Résidence artistique informelle

L’artiste avait été hébergé par un couple passionné d’art contemporain qui, après avoir créé dans les années 90 une galerie d’art, ont accueilli l’artiste dans leur propriété située dans le Lot et Garonne.  Au cours de la période de 1997 à 2012, plus de 800 oeuvres ont été réalisées dans l’atelier dont les célèbres tableaux dits en « affiches lacérées », composés à partir d’affiches de la rue.  Les relations entre les parties s’étant dégradées, le couple a revendiqué une part de 10 à 40% de la propriété des oeuvres réalisées pendant la résidence de l’artiste. Jacques Villeglé a alors fait sommation au couple de lui restituer l’ensemble des oeuvres entreposées, ceux-ci s’opposant à tout déménagement des oeuvres.

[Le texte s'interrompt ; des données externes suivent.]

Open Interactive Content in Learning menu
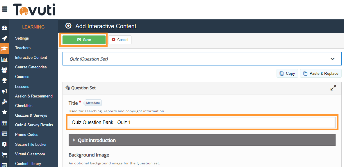Screen dimensions: 344x167 click(x=31, y=58)
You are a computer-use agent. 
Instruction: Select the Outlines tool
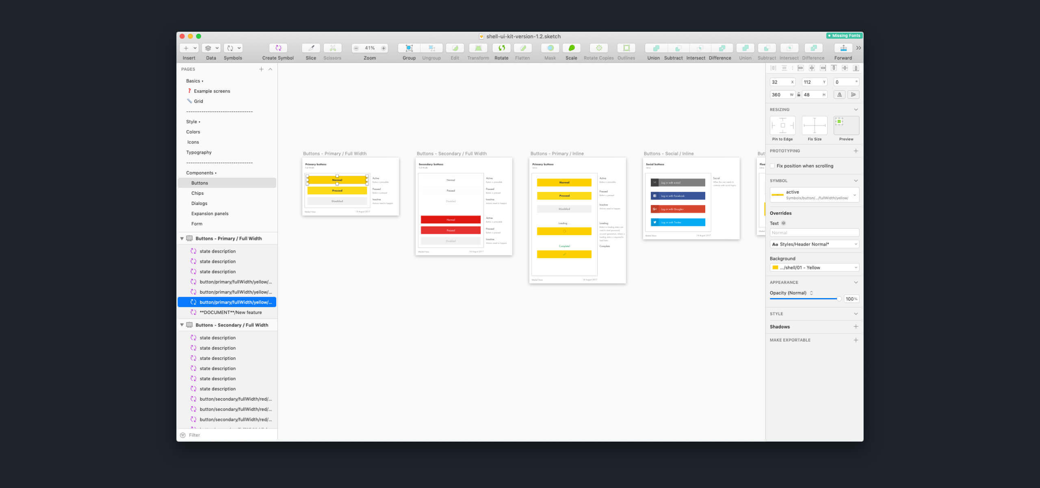[x=626, y=48]
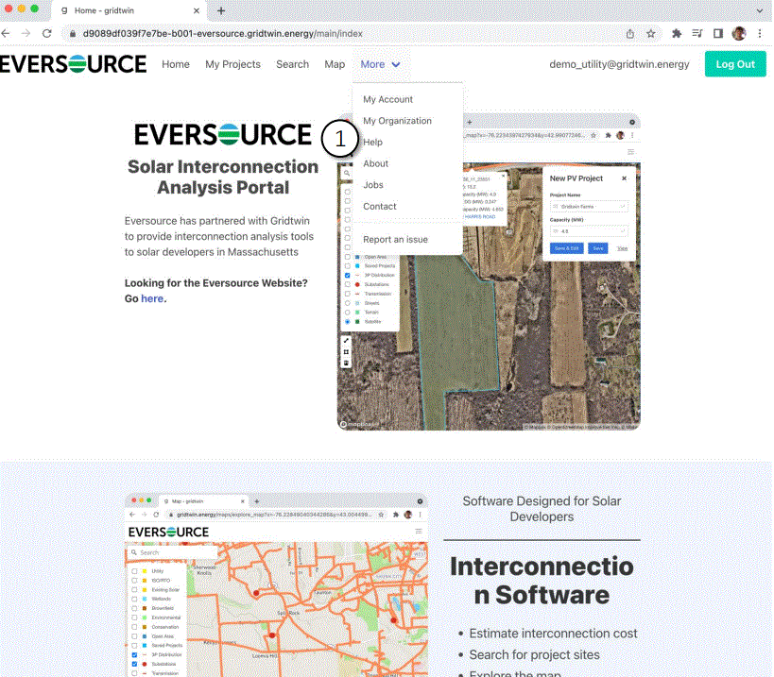
Task: Click the fullscreen icon below the map zoom control
Action: [346, 350]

Exclusion de la qualification d’œuvres de collaboration

Confirmant une première décision, la juridiction d’appel a fait droit aux demandes de Jacques Villeglé.  L’article L 113-1 du Code de la propriété intellectuelle dispose que la qualité d’auteur appartient, sauf preuve contraire, à celui ou à ceux sous le nom de qui l’oeuvre est divulguée. Selon l’article L 113-2 du Code de la propriété intellectuelle est dite de collaboration l’oeuvre à la création de laquelle ont concouru plusieurs personnes physiques. L’oeuvre de collaboration suppose de la part des coauteurs un apport personnel dérivant d’une activité créatrice et une participation concertée de ceux-ci.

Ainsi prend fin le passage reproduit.